*** Block opens ***
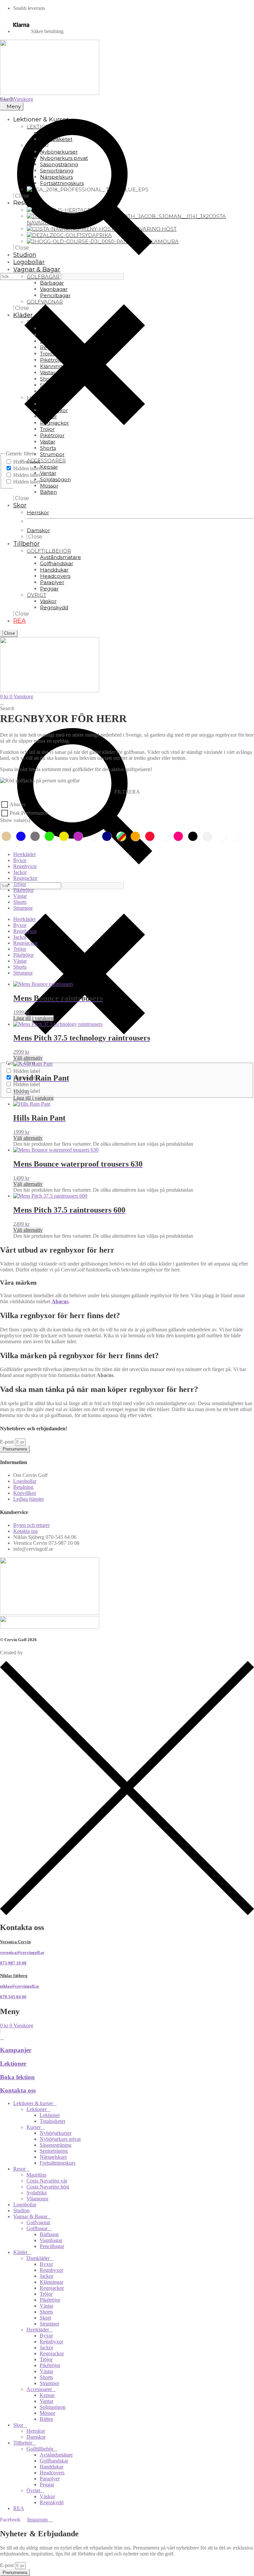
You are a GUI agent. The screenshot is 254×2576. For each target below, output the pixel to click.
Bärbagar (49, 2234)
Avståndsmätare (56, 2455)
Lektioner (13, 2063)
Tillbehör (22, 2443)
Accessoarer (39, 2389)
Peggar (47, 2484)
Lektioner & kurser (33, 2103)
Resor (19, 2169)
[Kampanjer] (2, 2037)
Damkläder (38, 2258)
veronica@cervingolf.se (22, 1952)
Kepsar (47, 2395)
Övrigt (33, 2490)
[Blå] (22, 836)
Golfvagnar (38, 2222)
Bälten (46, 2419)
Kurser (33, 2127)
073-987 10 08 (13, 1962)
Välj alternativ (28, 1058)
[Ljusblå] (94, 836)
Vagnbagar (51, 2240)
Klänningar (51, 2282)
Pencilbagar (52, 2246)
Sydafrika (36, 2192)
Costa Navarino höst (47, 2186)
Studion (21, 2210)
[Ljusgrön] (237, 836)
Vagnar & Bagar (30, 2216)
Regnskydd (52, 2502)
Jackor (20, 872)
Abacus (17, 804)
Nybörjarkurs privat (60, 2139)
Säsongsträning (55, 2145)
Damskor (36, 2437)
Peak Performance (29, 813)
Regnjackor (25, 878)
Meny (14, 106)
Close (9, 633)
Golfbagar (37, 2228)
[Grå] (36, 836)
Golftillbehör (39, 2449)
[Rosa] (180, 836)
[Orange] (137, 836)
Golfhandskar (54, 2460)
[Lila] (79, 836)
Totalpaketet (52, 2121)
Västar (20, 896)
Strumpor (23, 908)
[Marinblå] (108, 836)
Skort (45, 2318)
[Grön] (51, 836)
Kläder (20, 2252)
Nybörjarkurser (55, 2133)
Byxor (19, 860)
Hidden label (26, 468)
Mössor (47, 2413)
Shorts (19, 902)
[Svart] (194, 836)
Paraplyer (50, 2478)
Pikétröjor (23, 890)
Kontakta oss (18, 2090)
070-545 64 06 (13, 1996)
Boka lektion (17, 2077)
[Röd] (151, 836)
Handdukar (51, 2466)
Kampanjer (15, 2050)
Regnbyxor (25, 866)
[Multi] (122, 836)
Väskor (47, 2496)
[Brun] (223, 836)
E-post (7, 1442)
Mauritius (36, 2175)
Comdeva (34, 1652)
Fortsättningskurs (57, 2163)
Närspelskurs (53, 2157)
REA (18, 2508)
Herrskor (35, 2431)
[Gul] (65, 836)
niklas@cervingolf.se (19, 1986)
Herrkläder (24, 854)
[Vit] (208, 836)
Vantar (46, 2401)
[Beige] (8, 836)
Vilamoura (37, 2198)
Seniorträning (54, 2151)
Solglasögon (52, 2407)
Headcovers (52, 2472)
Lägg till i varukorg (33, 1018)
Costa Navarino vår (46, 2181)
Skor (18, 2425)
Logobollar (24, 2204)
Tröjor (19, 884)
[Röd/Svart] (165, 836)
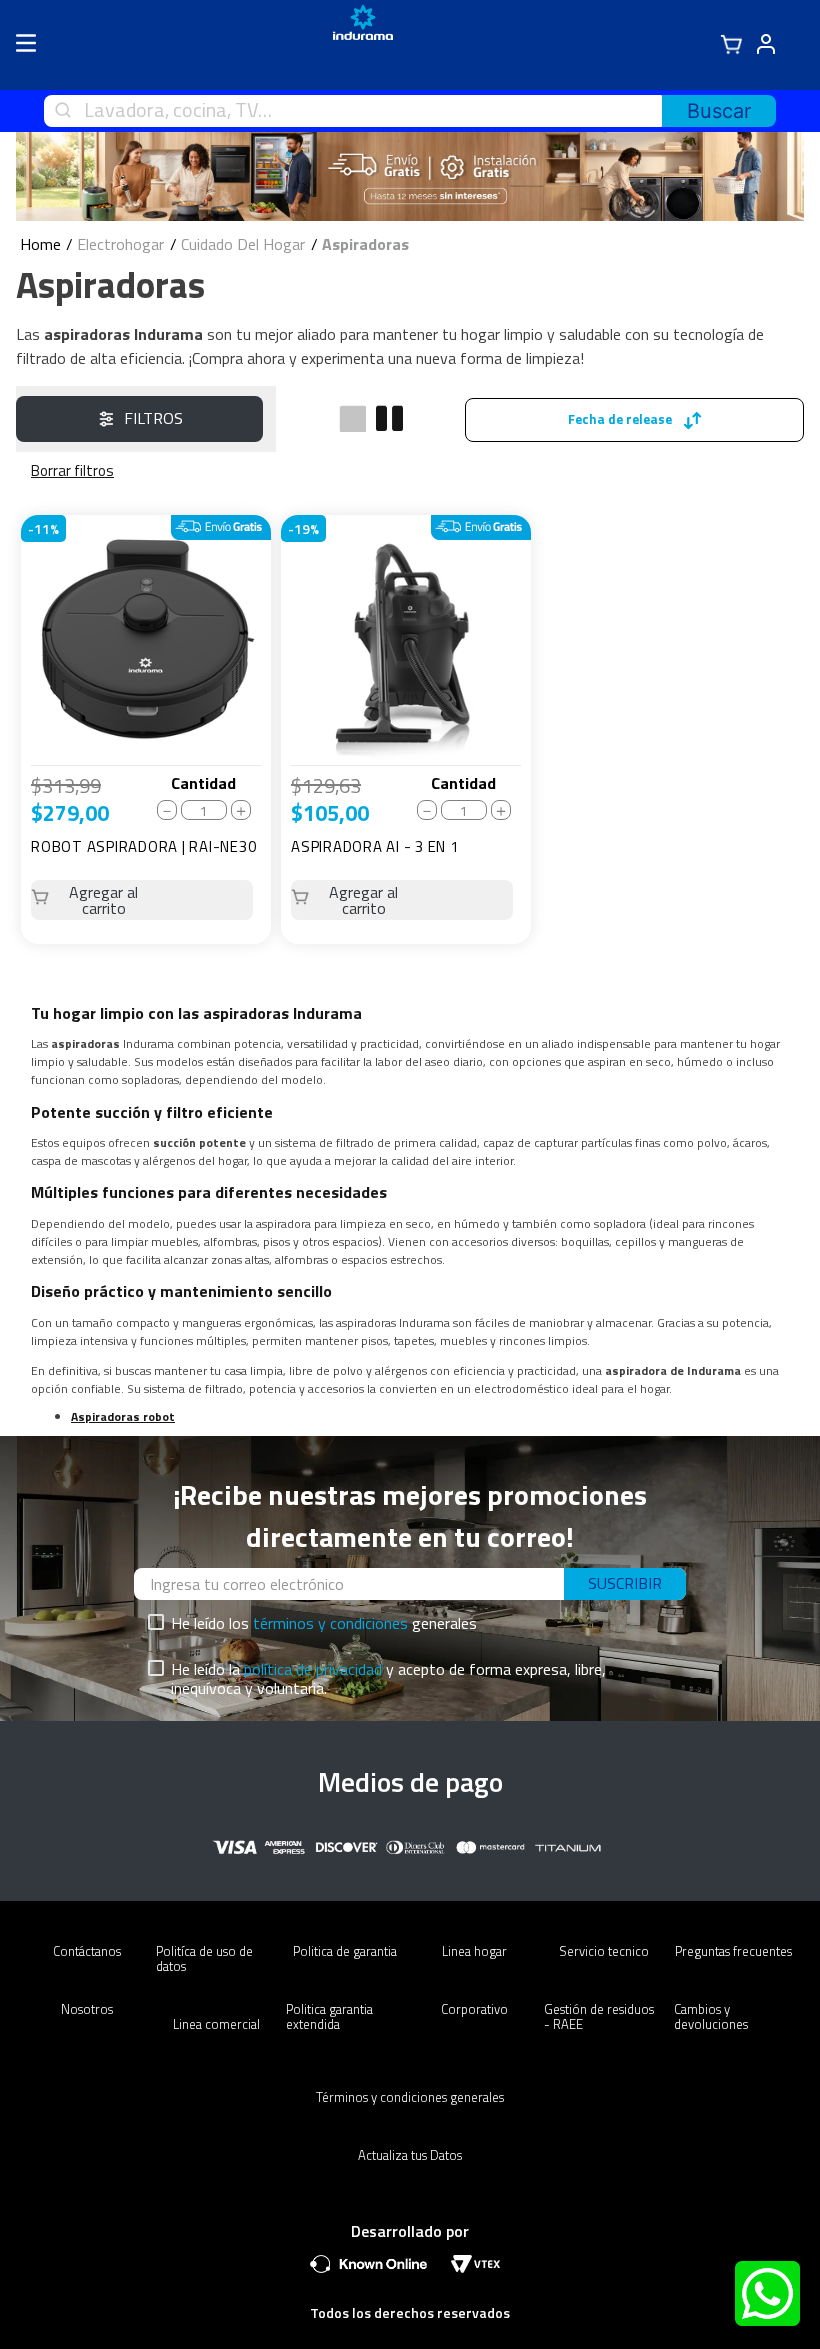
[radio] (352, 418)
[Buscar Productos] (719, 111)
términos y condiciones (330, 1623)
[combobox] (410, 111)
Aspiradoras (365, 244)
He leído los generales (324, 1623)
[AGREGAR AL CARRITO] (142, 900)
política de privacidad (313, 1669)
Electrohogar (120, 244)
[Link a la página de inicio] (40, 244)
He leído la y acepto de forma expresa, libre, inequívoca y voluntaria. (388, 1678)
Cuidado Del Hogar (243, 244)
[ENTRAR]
*** Block closes ***
AIM OF THE EXERCISE.
Word for word, repeat the line holding "[Link a la página de inicio] (40, 244)" and all lines after it through the end of the entries above.

WRITTEN ANSWER.
[Link a la página de inicio] (40, 244)
He leído la y acepto de forma expresa, libre, inequívoca y voluntaria. (388, 1678)
Cuidado Del Hogar (243, 244)
[ENTRAR]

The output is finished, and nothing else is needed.